さらに、週休3日制導入には優秀な人材の流出が起こる可能性があります。週休3日制を取れる大企業に魅力を感じた優秀な人材が、中小企業から流出することで、企業の成長や発展が阻害される可能性があります。また、労働時間を減らすことで、企業の生産性が低下し、他国との競争力が低下することも懸念されます。さらに、AIやIT技術の発展により、人件費の軽減がますます進むことで、労働格差が広がる可能性もあります。
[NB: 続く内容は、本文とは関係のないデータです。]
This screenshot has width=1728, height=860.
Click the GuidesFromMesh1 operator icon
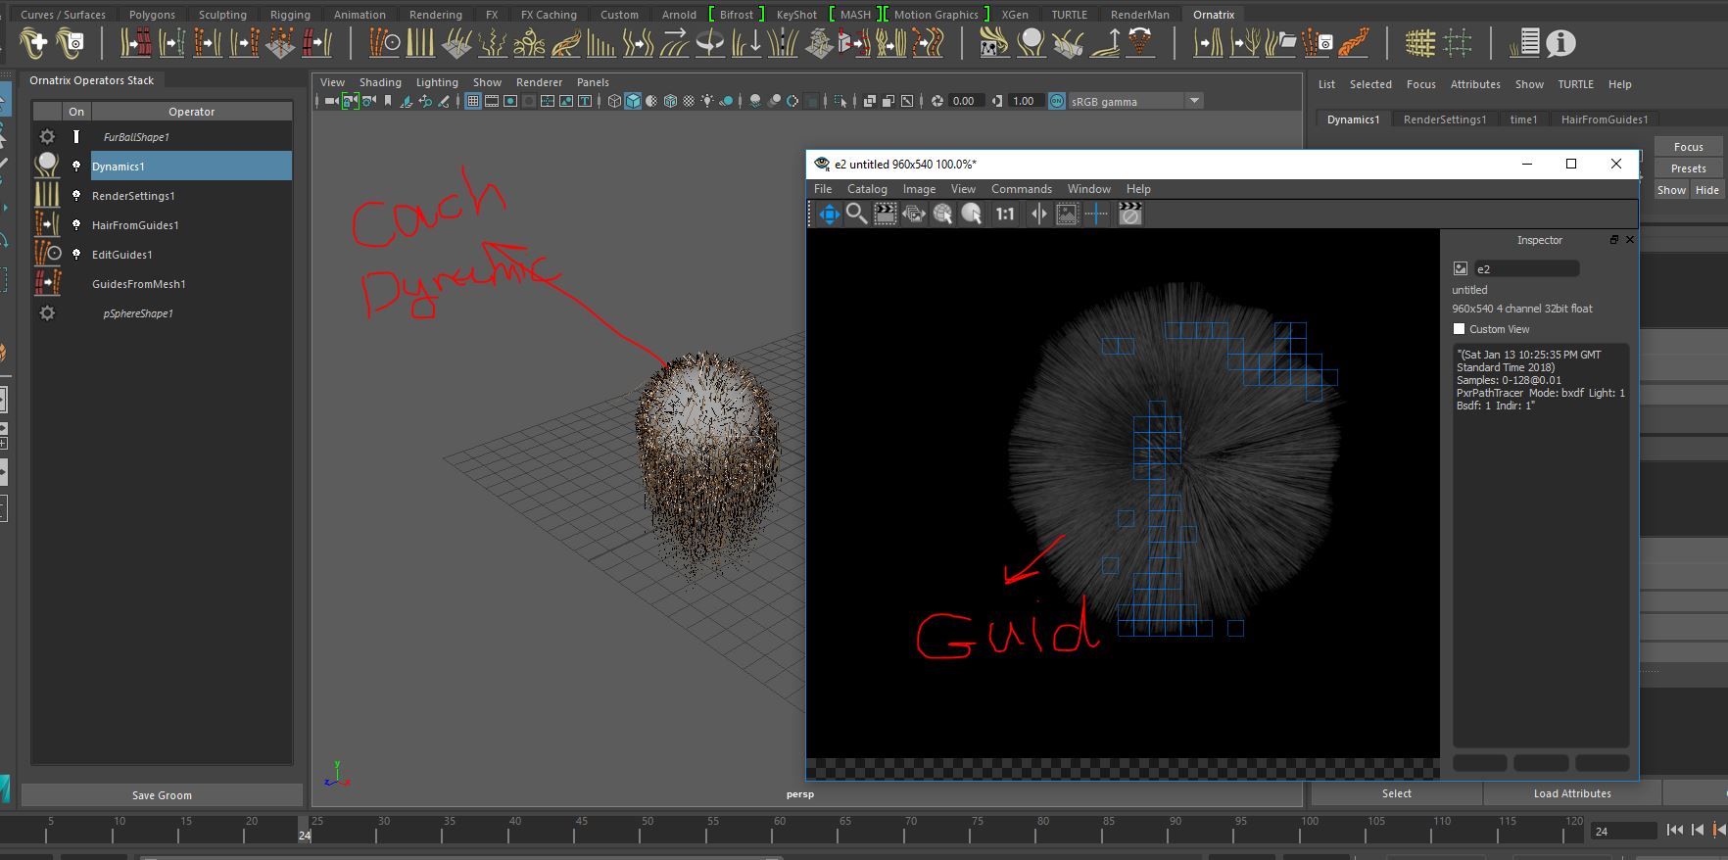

現在の日本のように、少子高齢化が進む社会において、週休3日制導入が一般的に浸透するには、まだまだ時間がかかると考えられます。しかし、コロナ禍によって、労働環境の見直しが求められるようになってきています。企業は、労働者主体に合わせた柔軟な労働環境の整備が必要であり、これからの企業には臨機応変に対処する能力が求められるでしょう。
週休3日制は労働者のワークライフバランスや労働生産性の向上に寄与する一方で、企業における業務量や人件費の増加などのデメリットも存在します。そのため、企業ごとに適切な労働時間制度を検討し、労働者と企業双方にとって最適な働き方改革を実現することが重要です。